▸ Consigne
Prolongez, s'il vous plaît, l'intervention parlementaire sur la langue et l'immigration reproduite ci-dessous en reprenant juste après sa dernière phrase.

▸ Extrait cité
◆ ◆ ◆ ◆

Je veux revenir sur la question de la langue en lien avec l'échange, un échange entre la ministre et la présidente de la Centrale des syndicats du Québec, Mme Chabot, et je cite la ministre : «La langue, c'est la clé de l'intégration en emploi.» Nous l'avons apprécié, de ce côté-ci de la table, M. le Président. Nous aurions certes aimé une terminologie plus musclée. Si la ministre avait dit que la langue est la clé d'une intégration réussie, on aurait applaudi, même si cela nous est interdit maintenant.

• (15 h 50) •

M. le Président, nous le disons depuis longtemps, le gouvernement devrait d'abord s'assurer d'intégrer en français et de faciliter l'accès au travail pour des milliers de nouveaux arrivants qui sont accueillis chaque année au Québec. En ce sens, le gouvernement devrait, dans des approches rigoureuses appelant énergie, temps, créativité et ressources, consacrer, donc, ces éléments dans l'apprentissage du français, ce qui, vous l'avez constaté, est notre première préoccupation au-delà des compétences dont le marché de l'emploi au Québec a besoin, et préoccupation qui fut celle des premiers négociateurs des pouvoirs en matière d'immigration avec le fédéral, il y a déjà longtemps.

M. le Président, la ministre évoquait l'esprit de collaboration qui nous a habités ici ou l'esprit de collaboration dont nous avons fait preuve. Je souhaiterais, évidemment, pour le bien de tous ici, partager avec elle la connaissance qu'elle a de l'orientation générale dans laquelle s'inscrit ce projet de loi. Et, quand je parle de l'orientation générale, je veux parler de la politique-cadre en immigration. La ministre a dit que celle-ci a été validée — elle peut me contredire si elle le veut — au Conseil des ministres, donc elle existe, elle est tangible. Nous aurions, à l'étape de l'étude article par article, nous aurions aimé la voir, cette bible-là, pour pouvoir naviguer à vue comme elle le fait. Nous sommes plutôt, de ce côté-ci, dans l'obscurité totale, et ce n'est pas une situation très agréable. Plusieurs intervenants entendus ici en commission parlementaire... pour en citer quelques-uns, la Commission des droits de la personne et des droits de la jeunesse, la CSN, la FTQ, le Barreau du Québec, tous étaient étonnés, voire dubitatifs de constater que la nouvelle politique en matière d'immigration, pourtant promise et qui, rappelons-le, avait fait l'objet de consultations au début de l'année 2015, n'ait pas été déposé avant que nous entreprenions les consultations qui nous engagent... pardon, les... oui, avant les consultations et l'étude, pour ce qui nous engage ici aujourd'hui, l'étude article par article, M. le Président.

◆ ◆ ◆ ◆

▸ Entrées de données
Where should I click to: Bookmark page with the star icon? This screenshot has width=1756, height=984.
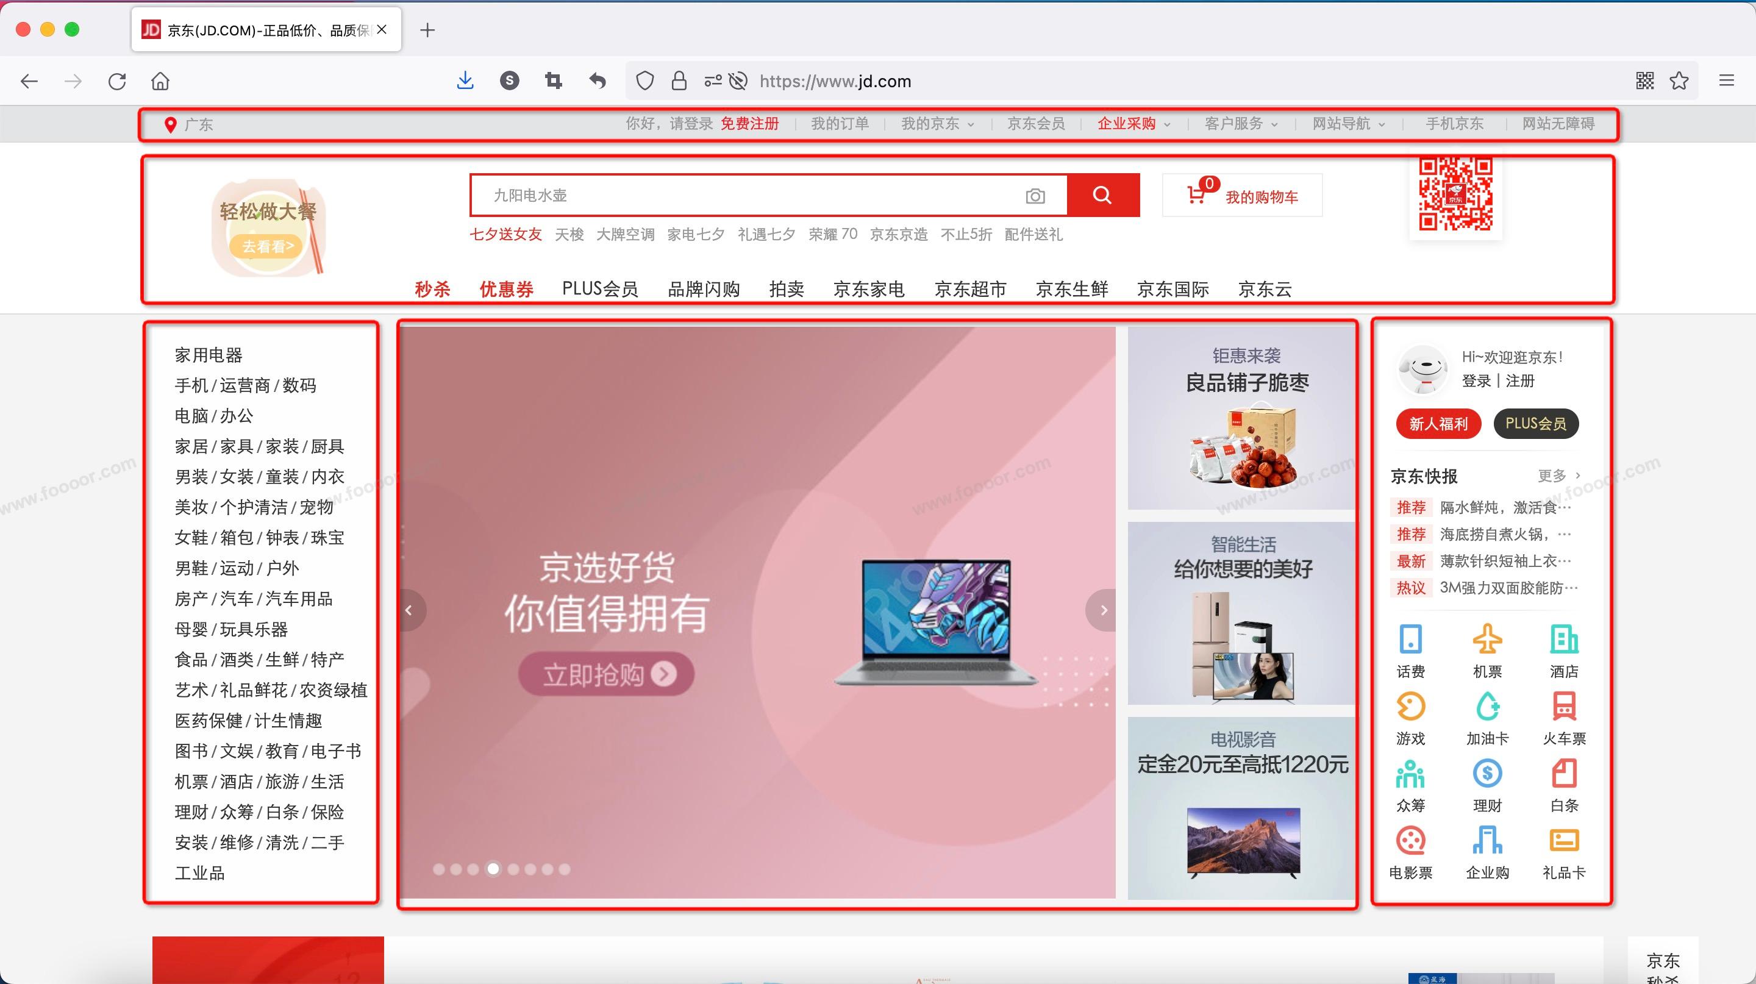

◆ ◆ ◆ ◆

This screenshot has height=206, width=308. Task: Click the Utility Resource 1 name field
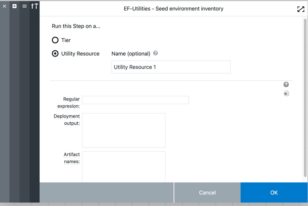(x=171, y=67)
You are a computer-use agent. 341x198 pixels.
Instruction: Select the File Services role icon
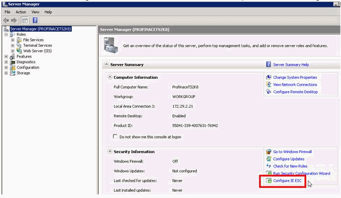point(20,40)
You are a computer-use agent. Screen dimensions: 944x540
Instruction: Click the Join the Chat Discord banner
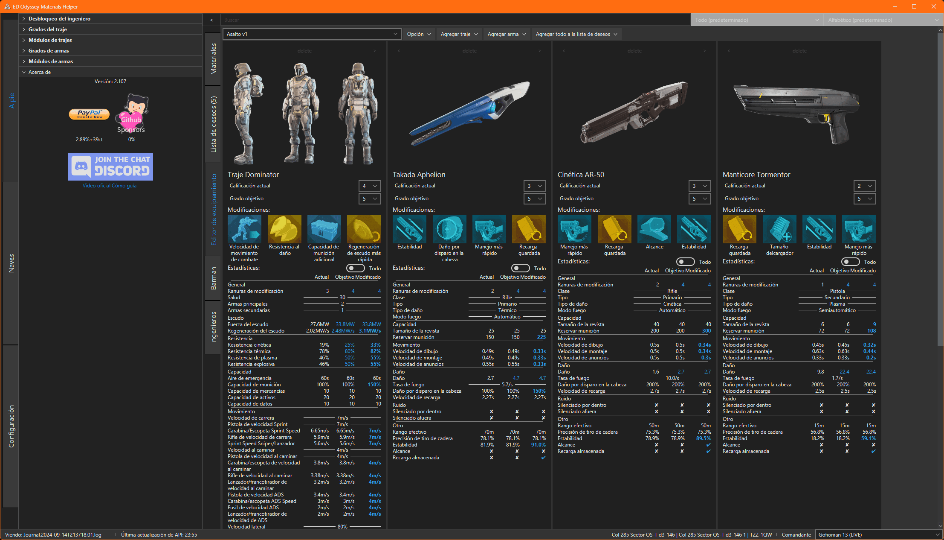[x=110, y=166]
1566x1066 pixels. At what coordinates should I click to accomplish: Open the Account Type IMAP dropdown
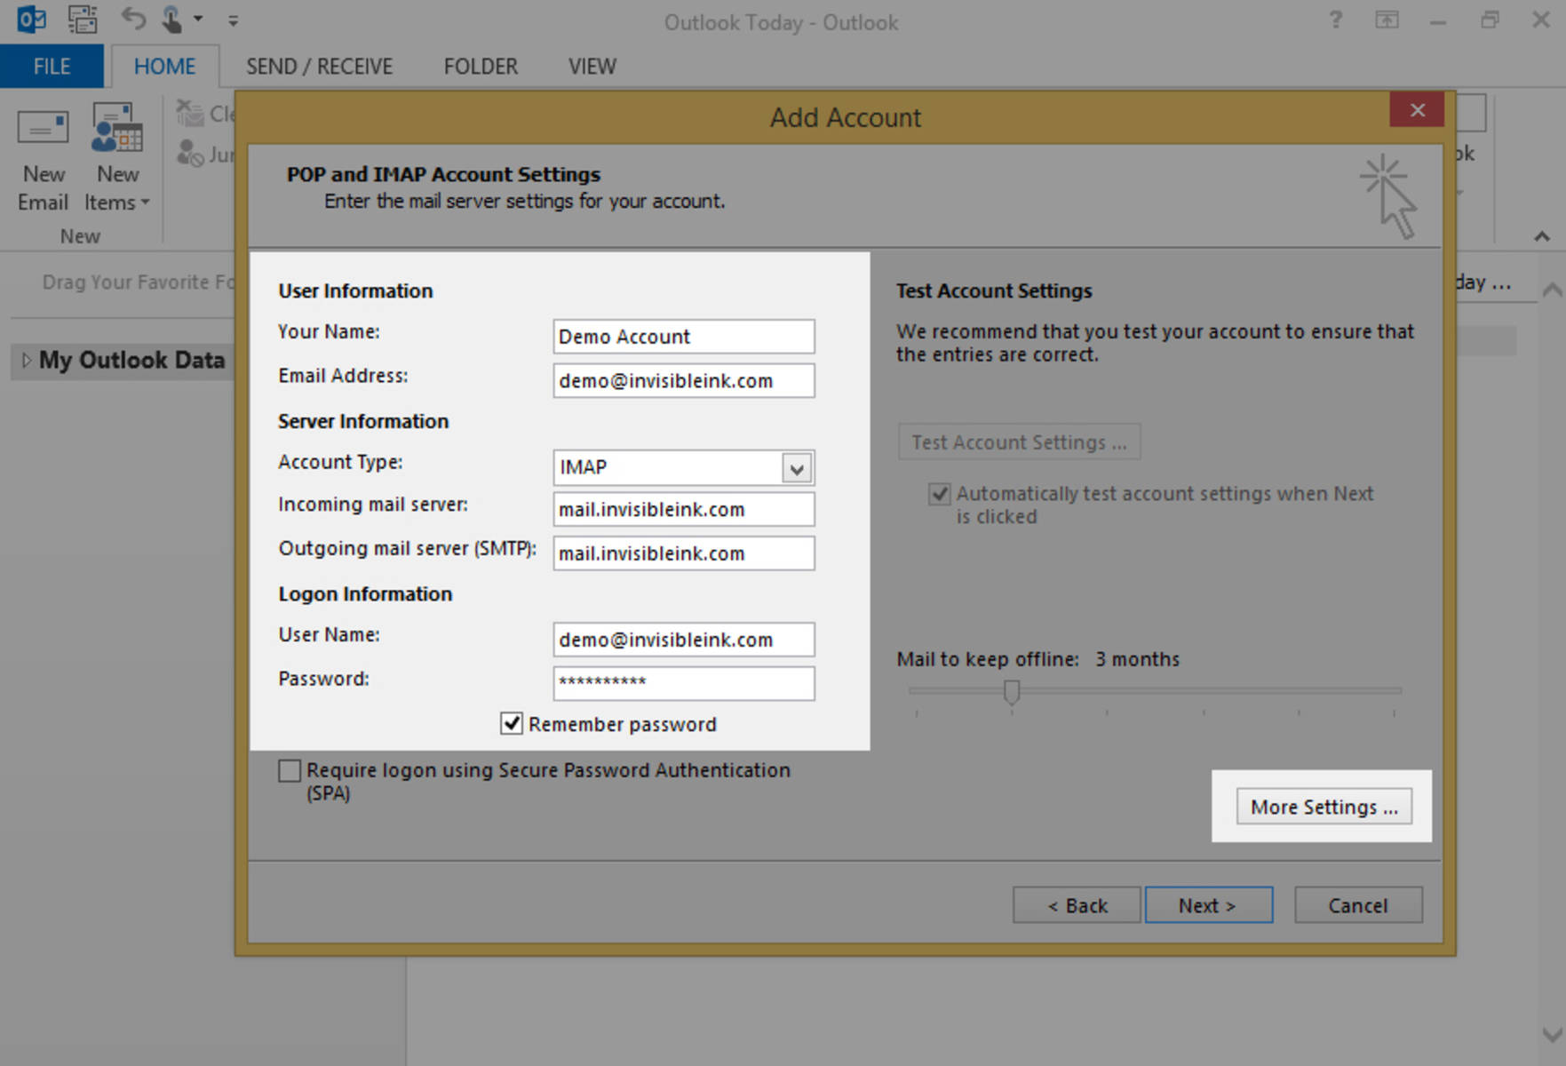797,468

◆ ◆ ◆ ◆

▸ Réponse attendue
La ministre a certainement à coeur la qualité de notre contribution relativement à cet exercice. Mais, si nous sommes, disons, tenus dans le secret de la politique-cadre en immigration, j'ai bien peur qu'on soit parfois amenés, ici, à errer. Parce que l'absence de l'information de base n'étant pas là, nous serions enclins à deviner, à imaginer. Quand je me réfère notamment à la quarantaine d'articles dans le projet de loi, qui en recèle 125, quarantaine d'articles qui donnent des pouvoirs exceptionnels, discrétionnaires à la ministre, vous comprendrez mon désarroi, en quelque sorte. Si le souci de transparence en est un qui habite la ministre, il serait apprécié, de notre part, de devoir déposer ici, en commission, à la limite même, à huis clos, à huis clos, pour que nous puissions, à l'instar d'elle-même, naviguer à vue. Voilà ma principale doléance, M. le Président. Et je m'arrêterai là pour l'instant.

Le Président (M. Picard) : Merci, M. le député. J'invite maintenant la porte-parole du deuxième groupe d'opposition, la députée de Montarville, pour vos remarques préliminaires d'une durée maximale de 20 minutes.

Mme Nathalie Roy

Mme Roy (Montarville) : Merci beaucoup, M. le Président. 20 minutes, c'est généreux, je suis ravie.

D'abord, j'aimerais vous saluer, Mme la ministre, l'équipe gouvernementale, mon collègue de Bourget également. Et, puisque je bénéficie de 20 minutes, je croyais avoir 2 min 30 s seulement, j'aimerais tout de suite ouvrir le jeu, poser une question ou, du moins, faire une remarque, et la ministre pourra nous éclairer plus tard.

Moi aussi, je viens d'entendre que la nouvelle politique en immigration suivra, alors je suis un petit peu perplexe dans la mesure où nous aimerions connaître cette politique avant peut-être de voir une loi. Et y aura-t-il une loi qui — parce qu'on est dans le projet de loi actuellement — suivra une politique, alors peut-être qu'avoir vu le contenu de la politique on aurait pu s'en inspirer aussi pour, Dieu sait, faire quelques amendements ou modifications au projet de loi actuel? Et y aura-t-il une autre loi qui suivra la politique ou la loi devance la politique? Vous me faites oui, signe de la tête, donc pas d'autre loi? Ah bon, d'accord.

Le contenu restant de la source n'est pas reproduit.